- Directed by: Neil Boyle; Kirk Hendry;
- Screenplay by: Frank Cottrell-Boyce
- Based on: Kensuke's Kingdom by Michael Morpurgo;
- Produced by: Camilla Deakin; Ruth Fielding; Stephan Roellants;
- Starring: Sally Hawkins; Cillian Murphy; Raffey Cassidy; Aaron MacGregor; Ken Watanabe;
- Edited by: Richard Overall
- Music by: Stuart Hancock
- Production companies: Lupus Films; Luxembourg Film Fund; Ffilm Cymru Wales; Bumpybox; BFI; Align; Mélusine Productions; Jigsaw Films; Le Pacte;
- Distributed by: Modern Films (United Kingdom) Le Pacte (France) Tarantula Distribution (Luxembourg)
- Release dates: 11 June 2023 (Annecy); 14 October 2023 (BFI London Film Festival); 7 February 2024 (France);
- Running time: 85 minutes
- Countries: United Kingdom Luxembourg France
- Language: English
- Budget: €10,945,388
- Box office: €2,964,000

= Kensuke's Kingdom (film) =

Kensuke's Kingdom is a 2023 animated adventure film based on the 1999 children's novel by Michael Morpurgo. The film debuted at the Annecy International Animation Film Festival on 11 June 2023. The UK premiere was at the 67th BFI London Film Festival on 14 October 2023. The general release in France was on 7 February 2024, under the title Le Royaume de Kensuké.

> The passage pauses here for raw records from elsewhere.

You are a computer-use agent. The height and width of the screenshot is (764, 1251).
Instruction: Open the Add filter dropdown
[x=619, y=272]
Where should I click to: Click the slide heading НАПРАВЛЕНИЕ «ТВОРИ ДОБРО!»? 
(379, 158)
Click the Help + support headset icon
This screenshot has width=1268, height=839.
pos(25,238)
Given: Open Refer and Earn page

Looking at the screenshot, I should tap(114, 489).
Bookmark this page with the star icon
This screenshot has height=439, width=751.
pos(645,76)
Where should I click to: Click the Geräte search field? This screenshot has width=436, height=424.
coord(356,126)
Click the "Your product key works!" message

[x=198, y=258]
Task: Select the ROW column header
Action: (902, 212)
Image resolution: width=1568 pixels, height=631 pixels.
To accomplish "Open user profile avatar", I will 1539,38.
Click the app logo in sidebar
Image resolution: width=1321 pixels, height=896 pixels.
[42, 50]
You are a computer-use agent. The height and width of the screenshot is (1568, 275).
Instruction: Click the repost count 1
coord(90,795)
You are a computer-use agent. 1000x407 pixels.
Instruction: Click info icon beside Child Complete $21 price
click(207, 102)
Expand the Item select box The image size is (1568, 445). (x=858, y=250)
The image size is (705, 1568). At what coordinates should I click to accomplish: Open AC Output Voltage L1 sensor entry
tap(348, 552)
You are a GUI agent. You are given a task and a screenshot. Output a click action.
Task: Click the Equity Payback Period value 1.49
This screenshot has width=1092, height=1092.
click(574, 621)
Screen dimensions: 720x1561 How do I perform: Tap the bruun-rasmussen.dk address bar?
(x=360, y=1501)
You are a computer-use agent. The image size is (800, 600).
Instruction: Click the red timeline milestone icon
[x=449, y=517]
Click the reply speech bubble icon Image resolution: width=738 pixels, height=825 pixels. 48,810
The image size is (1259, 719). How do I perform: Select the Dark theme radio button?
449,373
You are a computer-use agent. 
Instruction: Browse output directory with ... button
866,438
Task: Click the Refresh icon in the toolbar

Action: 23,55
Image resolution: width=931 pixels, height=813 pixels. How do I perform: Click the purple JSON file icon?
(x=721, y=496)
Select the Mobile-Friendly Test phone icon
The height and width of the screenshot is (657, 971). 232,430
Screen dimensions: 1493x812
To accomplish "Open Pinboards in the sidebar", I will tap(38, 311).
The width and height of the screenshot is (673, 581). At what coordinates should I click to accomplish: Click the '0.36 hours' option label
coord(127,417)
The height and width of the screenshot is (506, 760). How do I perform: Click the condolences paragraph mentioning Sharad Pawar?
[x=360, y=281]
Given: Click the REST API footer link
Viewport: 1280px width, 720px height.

The film was nominated for the inaugural BAFTA Award for Best Children's & Family Film at the 78th British Academy Film Awards, though it lost to Wallace & Gromit: Vengeance Most Fowl.

==Premise==
A boy and his dog are swept overboard during a storm on a worldwide sailing trip with his family, he washes ashore on an island in the Pacific Ocean. There, he meets with a Japanese WWII straggler, Kensuke, from Nagasaki.

==Cast==
- Aaron MacGregor as Michael Morpurgo
- Sally Hawkins as Mum
- Cillian Murphy as Dad
- Ken Watanabe as Kensuke
- Raffey Cassidy as Becky

==Production==
It was announced in February 2019 that an animated film adaptation of the children's novel Kensuke's Kingdom by Michael Morpurgo was in development, with Sally Hawkins, Cillian Murphy, Ken Watanabe and Raffey Cassidy set as part of the voice cast, like the novel following a fictionalised version of Morpurgo himself as he is stranded on a desert island as a child.

In September 2020, the film entered production after securing new financing. Animation was provided primarily by the Cardiff-based firm Bumpybox.

==Reception==
.
Metacritic, which uses a weighted average, assigned the film a score of 68 out of 100, based on 5 critics, indicating "generally favorable" reviews.